Leave the pictures behind and repeat all the entries exactly.

[Pixel coordinate grounding data]
★ ★ ★ ★ ★ ★ ★
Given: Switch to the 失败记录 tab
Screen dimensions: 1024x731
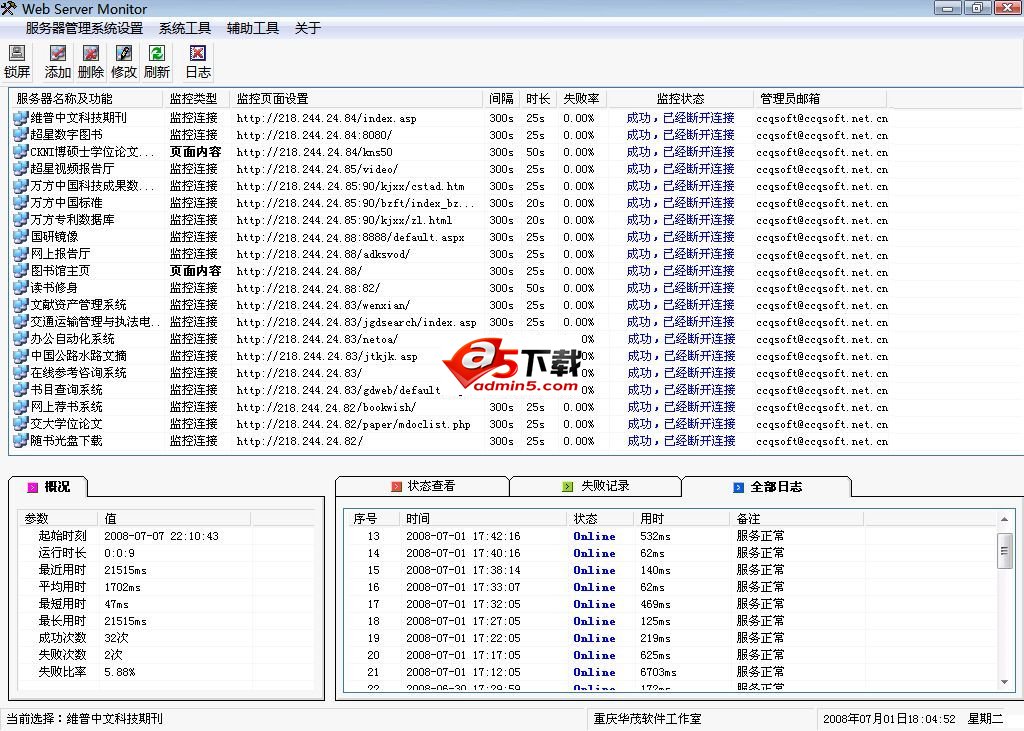Looking at the screenshot, I should [595, 488].
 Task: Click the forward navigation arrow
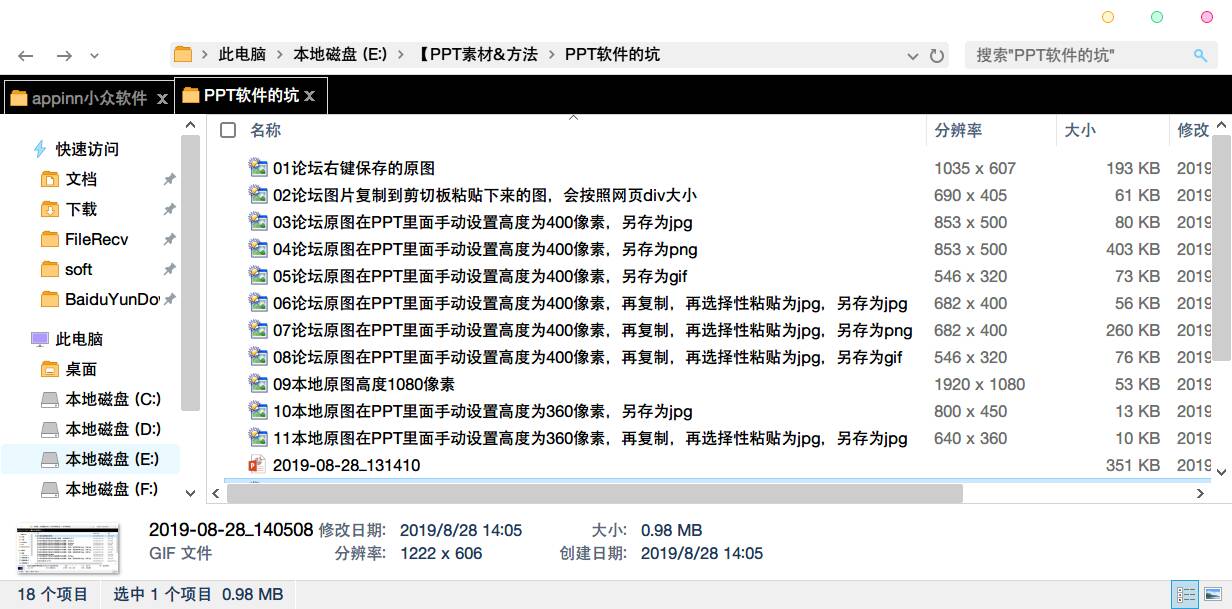(64, 56)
★ ★ ★ ★ ★ ★ ★
- [ANSWER BOX]:
Given: Switch to the 失败记录 tab
Screen dimensions: 1024x731
Looking at the screenshot, I should [595, 488].
 Task: Click the forward navigation arrow
(64, 56)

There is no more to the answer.